A opção é de cada um?

Há de se ter algum cuidado com esse argumento de que “a opção é de cada um”. Em um mundo ideal, sem as pressões do mercado e sem as calhordas técnicas psicológicas utilizadas pelo Marketing, que te fazem sucumbir ao consumo, sem as necessidades sociais e com muito acesso a cultura e educação de qualidade, ai sim, seria uma simples questão de escolha.

Mas a verdade é muito, mas muito mais cruel. Avalie com cuidado e perceberá que a grande maioria de nossas escolhas estão baseadas, seja nas poucas opções disponíveis, seja na crença incutida pelo Marketing, de que suas únicas opções disponíveis são essas.

Sou da opinião de que quando uma opção pessoal causa danos ao coletivo, ela não deveria ser uma opção permitida. Sei que o exemplo é simplista, mas é como assassinato. A opção de cometê-lo ou não é de cada um, mas ela não será aceita pelo coletivo.

Um outro exemplo é o uso obrigatório do cinto de segurança. Quando uma suposta opção de cada um coloca o coletivo em perigo ou gera um custo desproporcional, seu direito de escolha deve ser limitado ou punido.

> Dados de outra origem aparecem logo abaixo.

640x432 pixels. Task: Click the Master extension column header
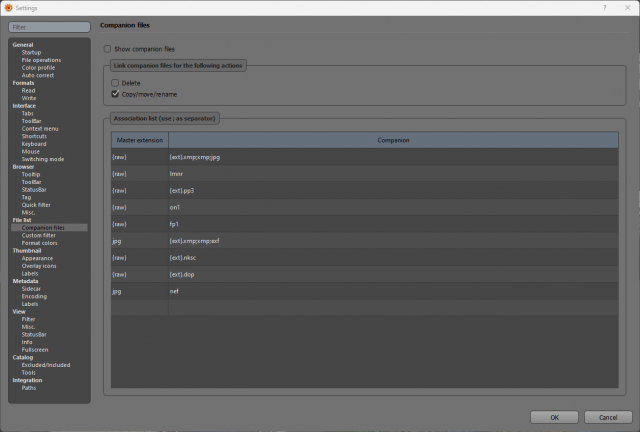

No mundo da tecnologia não é diferente. Os grandes playes criaram essa consciência coletiva de que todos são livres para escolher ou não fazer parte de suas ferramentas fascistas e devassas, mas sabemos que não é bem assim. Ações de marketing e propaganda de massa, com financiamentos bilionários são os que fazem a “sua escolha” parecer certa, mesmo quando não é.

A rede Diáspora e todas as demais redes sociais livre e federadas vem exatamente para mostrar que há um contraponto, legal, bacana e com respeito.

Quem sabe assim a escolha, então é a certa?